§ **WHAT IS REQUIRED**: Among the entries below, extract exactly the lines that run from the one with "You are a computer-use" through the one with "Instruction: Click the", both ends included.

§ **INPUT MATERIAL**:
______

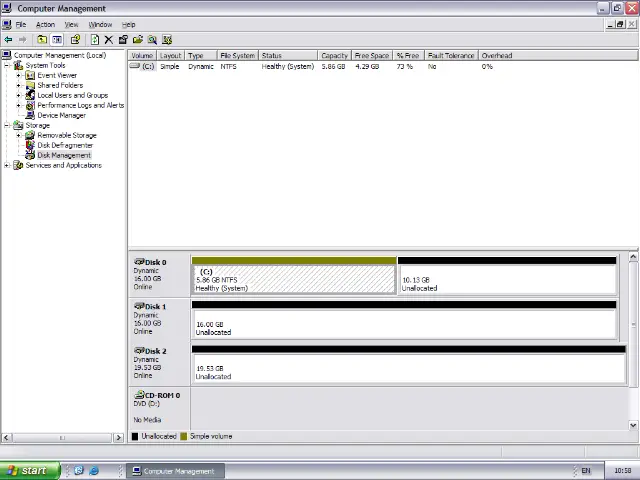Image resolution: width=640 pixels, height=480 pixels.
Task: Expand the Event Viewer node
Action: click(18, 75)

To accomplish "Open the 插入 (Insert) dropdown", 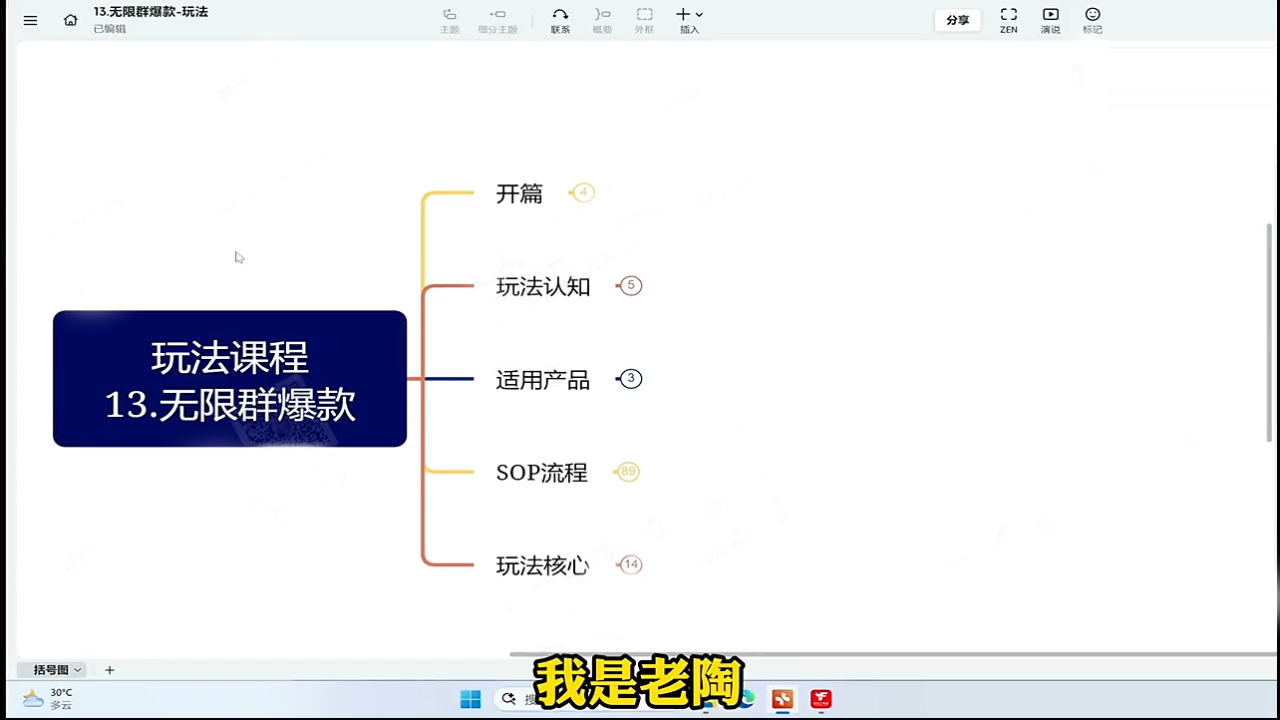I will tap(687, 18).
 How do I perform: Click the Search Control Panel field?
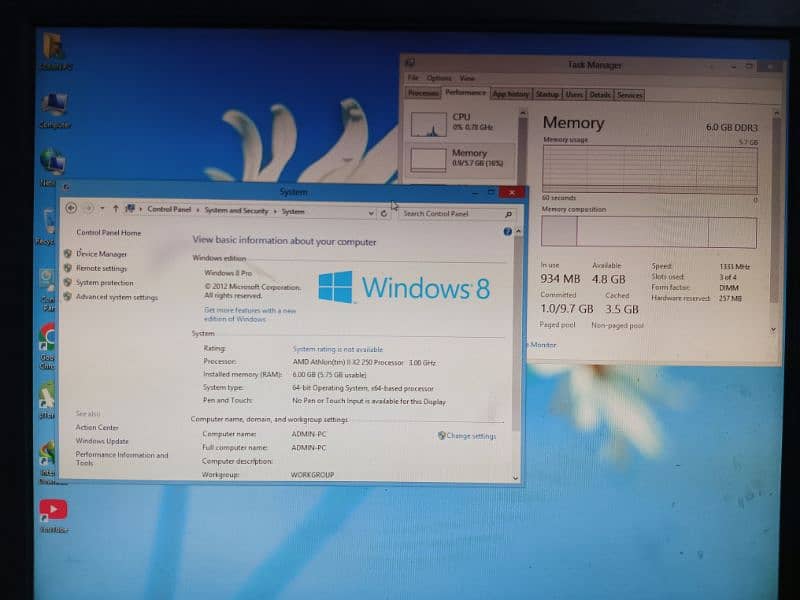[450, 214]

______

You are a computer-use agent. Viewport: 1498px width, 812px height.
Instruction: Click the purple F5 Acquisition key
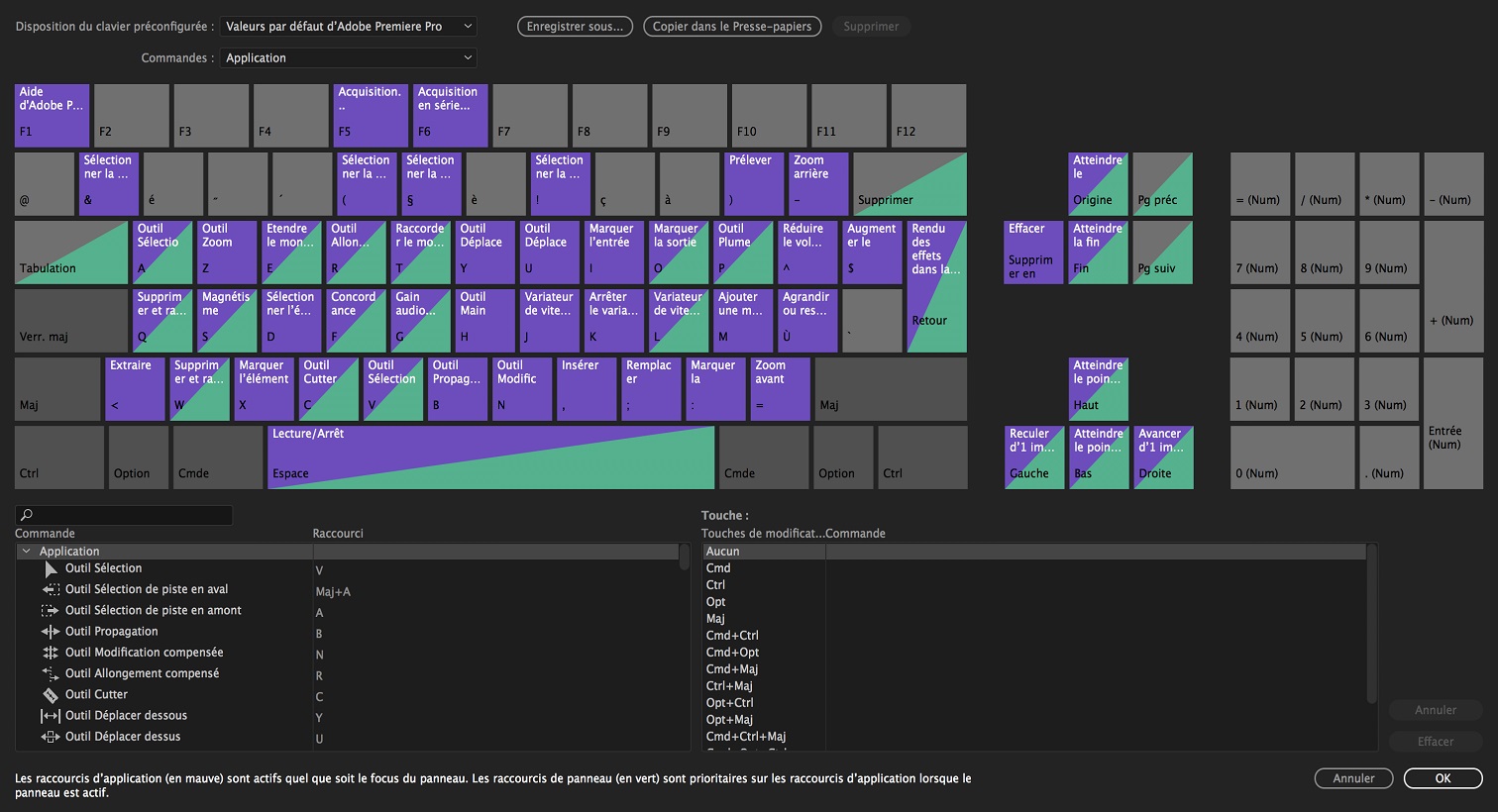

______

§ **TASK SOLUTION**:
You are a computer-use agent. Viewport: 1498px width, 812px height.
Instruction: Click the purple F5 Acquisition key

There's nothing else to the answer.